Parameter discovery is the process of finding unlinked, unreferenced, or hidden parameters that can be used by the user to control or influence the behaviour of the application. Resulting in successful attack scenarios like SQL injection, XSS, SSRF, Web Cache Poisoning based attacks and much more. Often times such uncovered parameters are properly configured and can be a suitable entry point for further manipulation. These are real hidden treasures which can be very crucial in the recon process to develop a successful exploit.
Param Digger is a new add-on for ZAP that allows you to discover and analyse parameters in web applications, that might not be visible to the user. The main idea behind Param Digger is to increase the attack surface of the website by identifying these parameters. It’s inspired by the Param Miner extension for Burp Suite. This a part of my GSoC 2022 project link.
The add-on is still in its early stage, so the range of functionality is limited. I’ll be adding more functionality over the next few days and in the long term I hope to add it to the Automation Framework in ZAP.
To begin with, you will need install it from the Marketplace from within ZAP as it’s not installed by default. Once you have it installed, you can access the Param Digger from three locations: the add-on menu which appears after clicking the plus green icon, the right click menu under the Attack option, and from the tools menu.
This is how the Param Digger panel in the information window looks like:
Whether you choose to start a new scan by clicking the “New Scan” button on the Param Digger tab or start a new scan from the attack menu or the tools menu, you will be greeted with the Param Digger dialog. This dialog allows you to select the parameters you want to discover, the methods you want to use, the word lists you want to use, and other options.
Currently the Param Digger only supports the “URL Guess”, which uses a list of URL parameters. So it is the one which is selected by default. The screenshot of the default “URL Guess” tab is given below. You can use the predefined word list provided by the add-on or you can create your own and import it after selecting the “Custom” option from the Wordlist pull down. Selecting “Custom” would also enable the File Location field for you where you can supply the appropriate file path after browsing. You can also use both the word lists provided by the add-on and your own by selecting the “Both” option.

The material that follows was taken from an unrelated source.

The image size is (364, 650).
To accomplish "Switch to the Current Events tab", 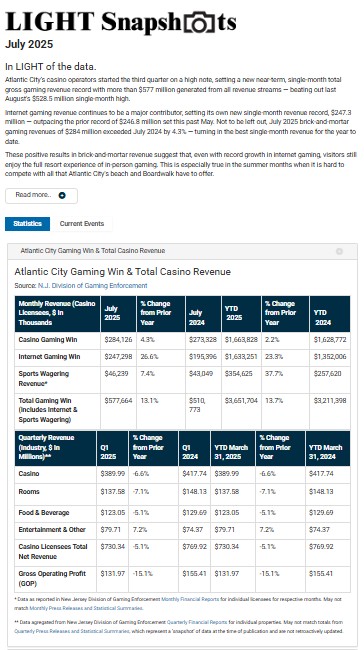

After selection of the word list, you have to select the methods. By default it’s GET. You can select as many methods as you want using Ctrl + Click (For Mac or other related platforms use Cmd + Click).
While the foundation of the add-on has been laid out, the Param Digger is still in its early stage. There is a lot more work left to do. I will be adding more functionality such as: A starter string for the JSON method in the URL Guesser, adding a new method for XML, and other guessing methods in the main dialog. I will also be adding “Parameter Mining” using “FAT GET” requests and other techniques as suggested in Practical Web Cache Posinoning and Web Cache Entanglement which can be enabled or disabled based on users’ choice, having the name “web cache poisoning” or other such related term.
I would also like to work on the add-on’s integration with the ZAP Automation Framework. This would help users to find parameters on every URL in the website by using the Spider and launch active or passive scans against the results.
An earlier version of this add-on was published on the ZAP Marketplace as “Param Miner”. If you installed this add-on you will need to remove it manually - the name was changed to prevent it being confused with the Burp Suite add-on.